Association of Free and Independent Trade Unions
- Formation: 2 July 1996; 28 years ago
- President: Ranka Savić
- Affiliations: Labour Party of Serbia (former political wing)
- Website: asns.rs

= Association of Free and Independent Trade Unions =

Trade union federation in Serbia

The Association of Free and Independent Trade Unions (Асоцијација слободних и независних синдиката, ASNS) is a trade union federation in Serbia that was founded in 1996. The federation has five branches, respectively in industry, traffic and utilities, agriculture and tobacco, public service, and health and social protection. Dragan Milovanović was the federation's president from its founding until 2001, when he resigned to serve as minister of labour and employment in Serbia's government. Ranka Savić has served as the federation's president since 2002.

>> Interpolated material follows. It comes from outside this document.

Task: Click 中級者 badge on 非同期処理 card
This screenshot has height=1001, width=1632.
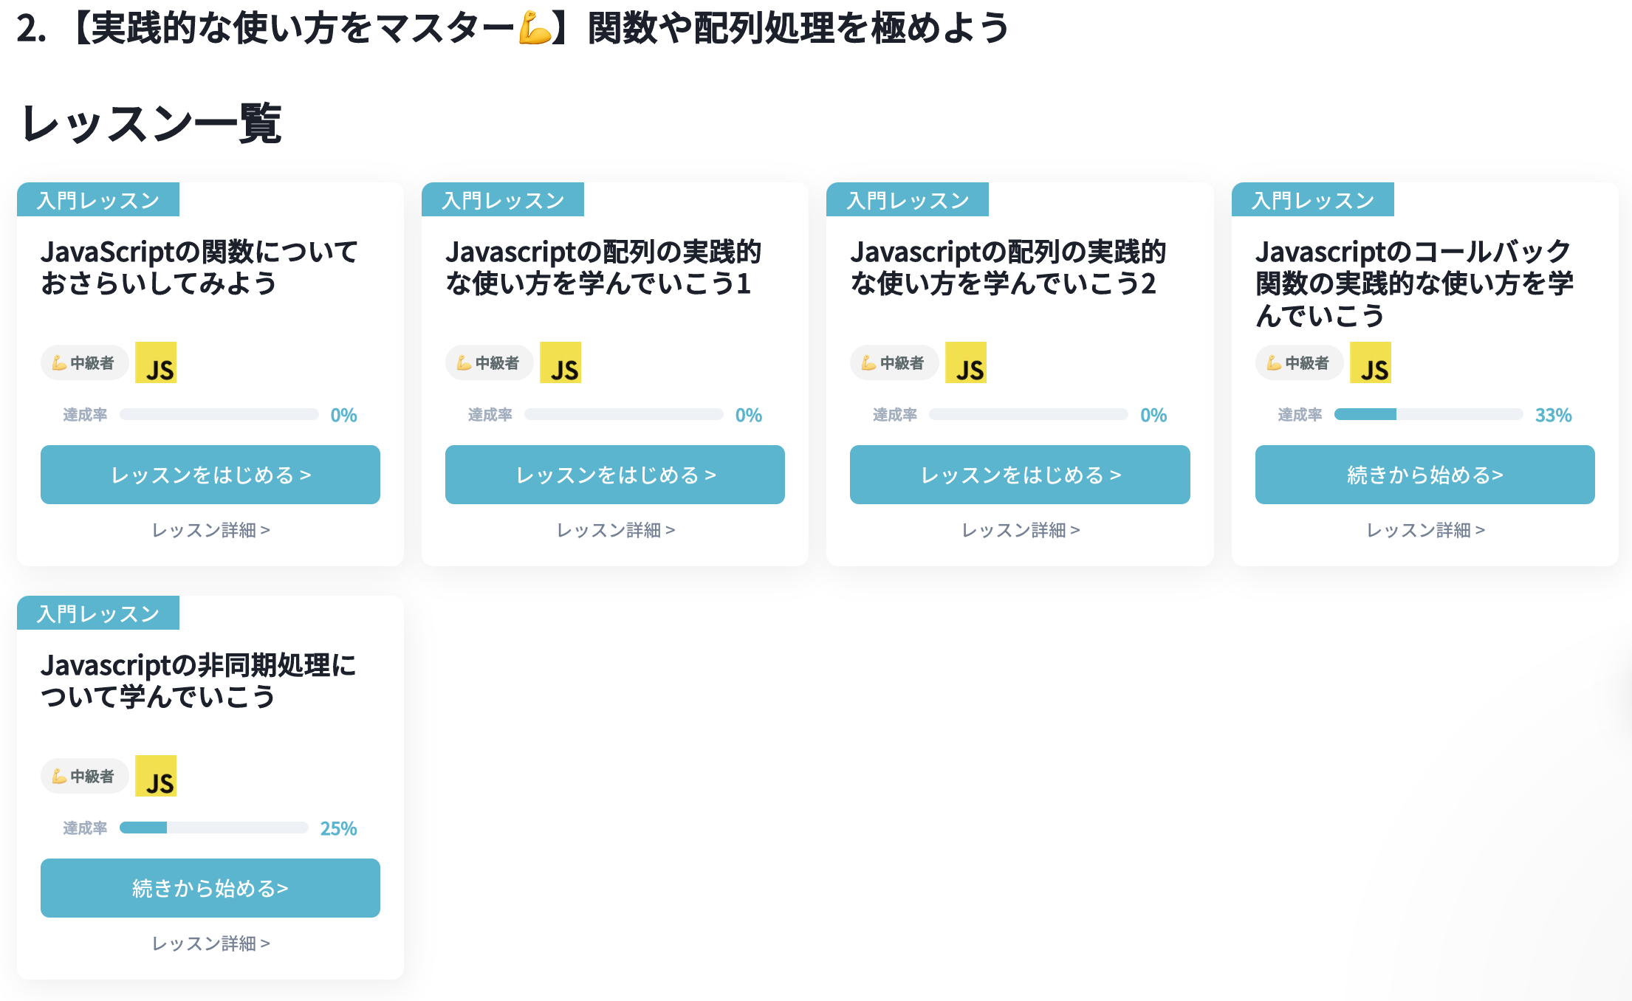Action: tap(84, 776)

The ASNS took part in various protests against Slobodan Milošević's administration between 1996 and 2000 and was a member of the Democratic Opposition of Serbia (DOS) from 2000 to 2003.

==Early history==
The ASNS was founded on 2 July 1996 under the leadership of Dragan Milovanović, who had previously been general secretary of the Independent Union of Metalworkers of Serbia. In September of the same year, the union announced its support for the opposition Zajedno (English: Together) coalition in the 1996 Yugoslavian parliamentary election and the 1996 Serbian local elections. Milovanović was quoted as saying, "We joined Zajedno because there is a clear division in this country between those who support democracy, economic recovery, and a return to civilization, and, on the other side, local feudal overlords, men of power, war profiteers, and latifundists of the South American type. We chose which side to be on."

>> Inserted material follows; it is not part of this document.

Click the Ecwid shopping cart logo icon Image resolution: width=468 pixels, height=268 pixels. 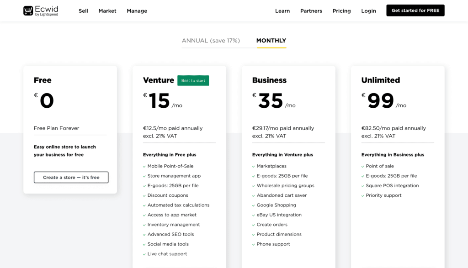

Zajedno won the local elections in Belgrade and other major cities, but its victories were not initially accepted by the state authorities, leading to an extended series of protests throughout the country. Milovanović led the ASNS into the protests in December 1996, an event considered significant in that it was the first time organized labour had taken part in a major anti-government action in Milošević's Serbia. The state ultimately recognized most of the opposition's victories via a lex specialis in February 1997. Milovanović continued to represent the ASNS in subsequent protests against the administration.

==Democratic Opposition of Serbia==
The ASNS became part of the Democratic Opposition of Serbia, a broad and ideologically diverse coalition of parties opposed to Milošević's rule, in early 2000. DOS candidate Vojislav Koštunica defeated Milošević in the 2000 Yugoslavian presidential election, a watershed moment in Serbian and Yugoslavian politics. As in 1996, the Milošević regime did not initially accept the opposition's victory, and Milovanović and the ASNS were active in the protests that ultimately brought down the administration on 5 September 2000.

The DOS also defeated the SPS in the concurrent election for the Yugoslavian parliament. Milovanović was personally elected to the assembly's Chamber of Citizens with a co-endorsement from the ASNS and the Democratic Party (Demokratska stranka, DS). He was also elected to the City Assembly of Belgrade as an ASNS candidate in the concurrent 2000 Serbian local elections.

The Serbian government fell after Milošević's defeat in the Yugoslavian election, and a new Serbian parliamentary election was held in December 2000. The DOS won a landslide majority victory, and Bratislav Đurić was elected to the national assembly with an ASNS endorsement. Zoran Đinđić was appointed as Serbia's prime minister in January 2001, and Milovanović became minister of labour and employment in the new government. He resigned from the ASNS leadership to avoid being in a conflict-of-interest situation and was replaced on an interim basis by Đurić. Ranka Savić was elected as the federation's president at its second congress in October 2002.

The ASNS faced strong opposition in this period from the Confederation of Autonomous Trade Unions of Serbia (Savez Samostalnih Sindikata Srbije, SSSS), which had generally been aligned with Milošević.

On 19 October 2002, the ASNS established the Labour Party of Serbia (Laburisticka partija Srbije, LPS) as its political wing. Milovanović served as the party's leader. The LPS contested the 2003 Serbian parliamentary election on its own and fared poorly, falling below the electoral threshold. The party largely became dormant after this time, and Milovanović stood down from cabinet when a new government was formed in March 2004.

==Later political activities==
The ASNS contested the 2012 Serbian parliamentary election in an alliance with the Liberal Democratic Party (Liberalno demokratska partija, LDP). Savić was elected to the Serbian parliament on the LDP-led Preokret (English: U-Turn) list; Milovanović also appeared as a candidate. During the campaign, Savić argued that engagement with the political system was the only way for the union to achieve its goals.

Both Savić and Milovanović later appeared on the LDP's list in the 2014 parliamentary election. The list fell below the electoral threshold.

==Current activities==
The ASNS had continued to advocate for the rights of workers in Serbia. Amid worsening financial conditions in September 2022, the federation submitted a comprehensive request to the Serbian government that included a minimum wage increase, a reduction in the excise tax on fuel, a temporary removal of the value added tax for basic life products, and a cap on price increases on food and related products. Savić added that she did not expect the government to respond and left open the possibility of street protests.